▶ Requirements: Copy out the rows below word for word, beginning with the line that contains "element. Image resolution: width=2576 pixels, height=1400" and ending with the line that contains "center [1866, 691].". Include both of those lines.

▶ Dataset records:
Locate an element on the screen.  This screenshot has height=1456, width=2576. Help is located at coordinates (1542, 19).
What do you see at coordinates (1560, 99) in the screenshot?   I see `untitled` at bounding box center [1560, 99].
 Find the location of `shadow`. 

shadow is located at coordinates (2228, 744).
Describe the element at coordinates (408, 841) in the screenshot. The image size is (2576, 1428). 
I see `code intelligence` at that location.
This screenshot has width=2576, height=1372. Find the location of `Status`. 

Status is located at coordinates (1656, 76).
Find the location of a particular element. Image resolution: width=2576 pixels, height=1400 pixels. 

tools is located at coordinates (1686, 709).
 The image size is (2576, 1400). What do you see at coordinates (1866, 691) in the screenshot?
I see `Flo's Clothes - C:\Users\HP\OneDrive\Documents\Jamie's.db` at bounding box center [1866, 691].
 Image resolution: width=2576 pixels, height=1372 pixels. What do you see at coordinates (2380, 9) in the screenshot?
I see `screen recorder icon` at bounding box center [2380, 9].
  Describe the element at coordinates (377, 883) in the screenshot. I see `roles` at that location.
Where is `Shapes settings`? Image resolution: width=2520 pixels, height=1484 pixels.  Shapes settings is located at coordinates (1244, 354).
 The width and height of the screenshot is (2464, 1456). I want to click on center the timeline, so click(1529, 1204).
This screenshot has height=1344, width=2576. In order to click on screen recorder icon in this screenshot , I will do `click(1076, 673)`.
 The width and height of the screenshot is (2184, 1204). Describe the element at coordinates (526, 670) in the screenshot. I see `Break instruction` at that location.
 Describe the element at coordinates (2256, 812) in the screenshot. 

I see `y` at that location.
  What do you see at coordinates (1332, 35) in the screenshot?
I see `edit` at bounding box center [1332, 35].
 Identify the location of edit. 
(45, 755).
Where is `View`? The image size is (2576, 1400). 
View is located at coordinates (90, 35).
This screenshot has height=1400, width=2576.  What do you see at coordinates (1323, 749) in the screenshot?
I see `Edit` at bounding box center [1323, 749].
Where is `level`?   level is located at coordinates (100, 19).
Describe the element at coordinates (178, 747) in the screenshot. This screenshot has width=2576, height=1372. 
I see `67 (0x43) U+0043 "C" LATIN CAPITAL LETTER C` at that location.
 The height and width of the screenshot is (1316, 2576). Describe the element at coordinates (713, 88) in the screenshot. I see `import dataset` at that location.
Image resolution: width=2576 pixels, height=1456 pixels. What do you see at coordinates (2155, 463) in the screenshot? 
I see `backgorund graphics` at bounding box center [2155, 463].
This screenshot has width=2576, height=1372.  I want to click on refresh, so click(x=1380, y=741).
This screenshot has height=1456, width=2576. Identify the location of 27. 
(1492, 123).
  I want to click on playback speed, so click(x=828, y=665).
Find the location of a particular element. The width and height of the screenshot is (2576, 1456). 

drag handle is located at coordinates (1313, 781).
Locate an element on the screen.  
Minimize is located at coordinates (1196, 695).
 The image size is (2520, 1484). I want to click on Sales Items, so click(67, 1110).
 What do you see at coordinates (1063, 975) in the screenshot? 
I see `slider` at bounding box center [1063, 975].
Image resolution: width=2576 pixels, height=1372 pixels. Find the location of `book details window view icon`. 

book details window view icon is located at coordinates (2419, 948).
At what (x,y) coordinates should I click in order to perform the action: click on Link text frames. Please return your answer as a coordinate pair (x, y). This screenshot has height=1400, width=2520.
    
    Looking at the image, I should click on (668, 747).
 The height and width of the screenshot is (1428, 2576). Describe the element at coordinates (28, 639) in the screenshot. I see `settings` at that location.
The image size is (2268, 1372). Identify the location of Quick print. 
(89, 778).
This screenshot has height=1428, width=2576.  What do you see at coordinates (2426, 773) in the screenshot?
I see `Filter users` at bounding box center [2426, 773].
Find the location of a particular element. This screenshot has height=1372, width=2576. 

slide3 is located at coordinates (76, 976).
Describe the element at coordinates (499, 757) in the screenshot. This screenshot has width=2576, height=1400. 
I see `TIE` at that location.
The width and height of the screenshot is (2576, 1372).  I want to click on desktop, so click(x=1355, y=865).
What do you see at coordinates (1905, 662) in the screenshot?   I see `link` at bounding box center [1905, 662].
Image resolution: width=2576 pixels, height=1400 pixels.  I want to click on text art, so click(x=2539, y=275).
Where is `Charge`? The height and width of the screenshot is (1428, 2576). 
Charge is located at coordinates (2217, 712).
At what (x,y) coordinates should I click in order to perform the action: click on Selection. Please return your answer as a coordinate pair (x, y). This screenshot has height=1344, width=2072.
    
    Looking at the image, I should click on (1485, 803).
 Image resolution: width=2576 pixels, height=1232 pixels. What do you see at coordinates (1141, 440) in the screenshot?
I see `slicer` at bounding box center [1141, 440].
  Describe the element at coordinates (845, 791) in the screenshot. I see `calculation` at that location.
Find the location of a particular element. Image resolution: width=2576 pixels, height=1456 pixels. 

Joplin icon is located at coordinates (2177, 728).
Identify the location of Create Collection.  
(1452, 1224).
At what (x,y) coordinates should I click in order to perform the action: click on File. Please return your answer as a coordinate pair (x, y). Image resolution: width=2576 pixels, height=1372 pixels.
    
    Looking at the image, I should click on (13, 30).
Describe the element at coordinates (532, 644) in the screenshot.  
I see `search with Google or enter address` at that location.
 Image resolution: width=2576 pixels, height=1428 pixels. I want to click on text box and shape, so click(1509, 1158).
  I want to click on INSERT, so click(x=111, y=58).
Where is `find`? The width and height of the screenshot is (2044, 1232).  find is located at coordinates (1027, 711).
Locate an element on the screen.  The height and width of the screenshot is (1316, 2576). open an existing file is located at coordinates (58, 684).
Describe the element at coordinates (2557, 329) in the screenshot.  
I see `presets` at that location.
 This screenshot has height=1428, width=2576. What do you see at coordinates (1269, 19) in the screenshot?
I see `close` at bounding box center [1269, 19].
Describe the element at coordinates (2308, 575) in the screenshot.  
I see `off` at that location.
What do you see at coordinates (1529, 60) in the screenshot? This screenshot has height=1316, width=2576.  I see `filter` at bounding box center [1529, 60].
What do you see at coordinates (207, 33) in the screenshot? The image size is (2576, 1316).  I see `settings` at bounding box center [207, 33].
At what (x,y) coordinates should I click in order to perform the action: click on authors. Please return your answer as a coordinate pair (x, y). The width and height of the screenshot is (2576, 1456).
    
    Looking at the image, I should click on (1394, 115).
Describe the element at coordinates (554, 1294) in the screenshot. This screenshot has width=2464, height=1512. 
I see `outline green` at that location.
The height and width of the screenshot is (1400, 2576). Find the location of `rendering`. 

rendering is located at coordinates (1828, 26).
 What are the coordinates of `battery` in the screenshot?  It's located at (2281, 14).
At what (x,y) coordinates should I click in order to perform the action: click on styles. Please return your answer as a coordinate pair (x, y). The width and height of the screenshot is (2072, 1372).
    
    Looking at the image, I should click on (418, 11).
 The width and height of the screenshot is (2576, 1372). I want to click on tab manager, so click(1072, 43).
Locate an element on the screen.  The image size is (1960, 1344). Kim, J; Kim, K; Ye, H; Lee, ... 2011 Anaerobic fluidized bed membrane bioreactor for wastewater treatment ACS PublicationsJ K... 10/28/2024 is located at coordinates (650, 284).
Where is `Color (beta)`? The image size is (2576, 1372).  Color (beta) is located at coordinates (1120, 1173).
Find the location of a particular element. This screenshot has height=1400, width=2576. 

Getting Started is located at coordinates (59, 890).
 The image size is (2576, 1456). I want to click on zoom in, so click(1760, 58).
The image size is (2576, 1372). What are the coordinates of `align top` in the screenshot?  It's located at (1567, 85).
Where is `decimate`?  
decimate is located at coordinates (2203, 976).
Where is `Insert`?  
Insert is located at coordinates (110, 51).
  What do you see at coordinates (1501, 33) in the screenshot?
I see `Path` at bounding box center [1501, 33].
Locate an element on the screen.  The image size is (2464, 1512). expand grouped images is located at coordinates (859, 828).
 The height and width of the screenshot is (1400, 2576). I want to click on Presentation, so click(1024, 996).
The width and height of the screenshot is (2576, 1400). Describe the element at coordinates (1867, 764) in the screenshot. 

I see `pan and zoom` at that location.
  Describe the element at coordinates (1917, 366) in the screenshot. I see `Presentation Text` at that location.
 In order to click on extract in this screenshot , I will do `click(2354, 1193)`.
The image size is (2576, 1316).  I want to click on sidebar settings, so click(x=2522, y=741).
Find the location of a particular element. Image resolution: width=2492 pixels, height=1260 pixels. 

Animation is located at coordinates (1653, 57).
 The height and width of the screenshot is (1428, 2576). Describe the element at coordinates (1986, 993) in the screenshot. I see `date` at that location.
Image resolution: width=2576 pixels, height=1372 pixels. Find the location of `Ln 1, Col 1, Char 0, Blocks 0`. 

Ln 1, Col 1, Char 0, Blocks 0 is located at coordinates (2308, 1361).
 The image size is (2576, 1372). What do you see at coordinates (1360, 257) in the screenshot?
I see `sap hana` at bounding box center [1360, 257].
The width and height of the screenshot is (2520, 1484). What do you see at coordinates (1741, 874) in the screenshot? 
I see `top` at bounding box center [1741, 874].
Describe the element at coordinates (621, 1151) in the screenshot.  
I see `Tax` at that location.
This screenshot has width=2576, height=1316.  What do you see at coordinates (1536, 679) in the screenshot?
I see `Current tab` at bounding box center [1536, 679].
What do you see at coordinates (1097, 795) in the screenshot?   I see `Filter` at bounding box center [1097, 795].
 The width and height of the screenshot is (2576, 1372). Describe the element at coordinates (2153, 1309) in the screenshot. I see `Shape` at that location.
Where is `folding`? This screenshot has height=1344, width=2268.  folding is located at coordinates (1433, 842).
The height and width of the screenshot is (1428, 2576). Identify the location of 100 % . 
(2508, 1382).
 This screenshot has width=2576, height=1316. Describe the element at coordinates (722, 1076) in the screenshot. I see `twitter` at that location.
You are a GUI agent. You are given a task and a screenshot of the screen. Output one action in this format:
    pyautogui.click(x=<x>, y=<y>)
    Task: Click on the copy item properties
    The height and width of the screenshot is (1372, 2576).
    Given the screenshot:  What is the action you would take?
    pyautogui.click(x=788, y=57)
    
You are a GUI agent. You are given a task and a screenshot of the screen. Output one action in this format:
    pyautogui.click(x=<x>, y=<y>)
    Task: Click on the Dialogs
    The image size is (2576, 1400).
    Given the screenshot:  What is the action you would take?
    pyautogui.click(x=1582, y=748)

▶ Completed task:
Find the location of a particular element. Image resolution: width=2576 pixels, height=1400 pixels. 

tools is located at coordinates (1686, 709).
 The image size is (2576, 1400). What do you see at coordinates (1866, 691) in the screenshot?
I see `Flo's Clothes - C:\Users\HP\OneDrive\Documents\Jamie's.db` at bounding box center [1866, 691].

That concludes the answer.